Not less healing and rejuvenating is the action of earth on the body. Humus possesses wonderful cleansing powers. The mud-baths which people take for all sorts of disorders are an extreme use of what lies at hand in country life. Hours spent in the sun, outstretched on the sea sand or on woodland moss among the hills or under the fence in the pasture where the virtue of the ground can pass into the tired body and rejuvenate it, are worth all the tonics that ever have been concocted. It is not clear how the healing work is done; but whether it is the electric currents passing around the world, which flow through the human body recumbent on its surface, or whether it is the close contact with the teeming life that works in protean shapes over and through the sun-warmed mould, for some reason there is great virtue in it.

These be summer tonics; but greatest and strongest of all is air itself. Which of us stops to realize that the entire operation of our bodily functions is rhythmic, and that this rhythm originates in the action of the heart and lungs under the effects of the elements obtained by inhalation? How few musicians realize that the emotions which they are constantly translating into music retard and accelerate this rhythmic action of the heart and digestive organs! For musicians the only hope of repairing the waste of the vital forces thus made is by enlarging the breathing apparatus sufficiently to meet the drain; that is to say, by the habitual practice of “deep breathing.” If the reader will make a compact with herself that at night, at noon, and before breakfast, she will fill her lungs full of air not less than twelve times, she will be amazed at her steady gain in health and courage, and equally amazed at the low key on which ignorance and carelessness has hitherto kept her vitality. Thirty-six long breaths! That seems very little to pay for a full consciousness of youth, vigor, and power. But small as it is, ninety-nine of our readers have never paid it. The air contains the true elixir of life,—the ether whose vibrations excite and perpetuate the vital functions. When we have filled ourselves with it we are vitalized. If we will take six long breaths on a gloomy morning, our spirits will rise. If we inhale a dozen when we wake tired and unnerved, force wells up within us. Twenty through the nose at night will woo gentle sleep when every other means fail, and, incidentally, cure catarrh if we are sufferers by it, and who is not? A habit of breathing deeply when business perplexes, will absolutely take the place of stimulants. In fact, a craving for stimulants is the certain sign of a system debilitated or clogged from lack of oxygen.
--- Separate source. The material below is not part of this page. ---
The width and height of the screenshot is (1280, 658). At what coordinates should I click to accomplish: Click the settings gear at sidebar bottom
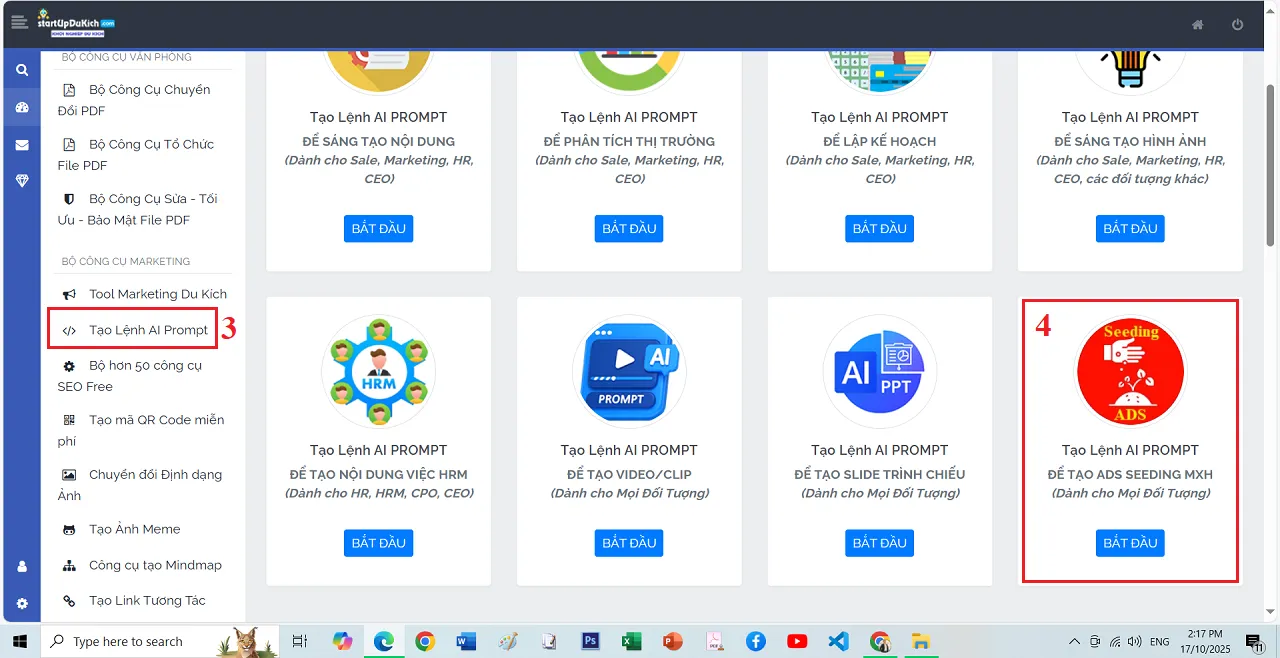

Lastly, as the habit of breathing generates increased vitality, the bath becomes more and more a source of health, and more and more a delight. It is doubtful whether people who live on the allowance of oxygen which modern life affords, are in possession of vitality enough to go through the amount of bathing enforced by present custom. The tax is certainly great. But once begin to breathe and long for and enjoy exercise, and the skin resumes its normal activity. Then respiration, circulation, and digestion alike thirst for cold water, and delight in it.

What of gymnastics? Certainly, as much as you like; the more the merrier you will be. But breathe first, and study gymnastics because you begin to rejoice in your body and in all the delights of motion that lie in it; because once more you exult in the powers and joys of life. And let us whisper to you a secret. The seat of music is in the physical body and nowhere else. In the body is the solar plexus,—the seat of the vital forces. In the body is the system of nerve centers which respond to the emotions. In the body is the rhythmic action that measures time and motion to our consciousness. To the body we must look for every normal development of the art which we profess.

Some writers express a fear lest the prominence given to amateur work in club programs may lead to a self-complacency sure to be fatal to individual growth and to the musical progress of a community. Perhaps it is well that many clubs arrange for artist programs several times a year. It sets a standard for the club members to keep before them, and, at the same time, affords new ideas and an inspiration to work.